Our experiences with the land and our emotional reactions can also lead to spiritual interpretations that help us make sense of who we are and where we come from. Land is also about origins for the aborigines. Malouf’s comment in his Boyer lecture that we are “makers of landscape” refers to our ability to recreate the landscape in our own image and according to our imaginative and spiritual possibilities. The landscape often becomes a product of our imagination (internal life) and tells us a great deal about our identity. Albert sings, “I heard your spirit calling” which shows how he gains knowledge and wisdom from the spirit of the land. Similarly, In stories of the Dreamtime aborigines create myths about they who they are and where they come from. In most stories of the Dreaming, the Ancestor spirits created the animals, plants, rocks and other forms of the land. For example, Uluru is not just a sandstone rock to the aborigines as it is to many Westerners. In Aboriginal mythology Uluru is the Intelligent Snake from the higher spirit realms of the universe and has become a symbol of fertility – the father and mother of all forms of life. The past and memories of ancestors who were also part of the land become integral to the identity of indigenous people.

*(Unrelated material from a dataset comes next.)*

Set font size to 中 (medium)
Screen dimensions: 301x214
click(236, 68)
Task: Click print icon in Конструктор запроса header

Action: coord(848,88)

Knowledge of the past and the experiences of ancestors shape their future in a way that maybe strange to white settlers. Albert sings about how they “walk with dignity of ancient knowledge and wisdom of spirit of the land” which gives them pride. As the dedication note to Charles Perkin states, “we know we cannot live in the past but the past lives in us”.
Stories and songs also capture the way individuals make sense of their landscape – often in creative and imaginative ways. For example, the nursery rhyme, “One Night the Moon” captures Emily’s child-like knowledge and her curiosity as she imagines going for a ride. “One Night The Moon came a choochooing by Called all the sleepers to come for a ride”. Her spontaneous and intuitive wonder prompt her escapade that ends in tragic circumstances. Her child like curiosity propels her interpretation and influences Emily’s star-struck approach.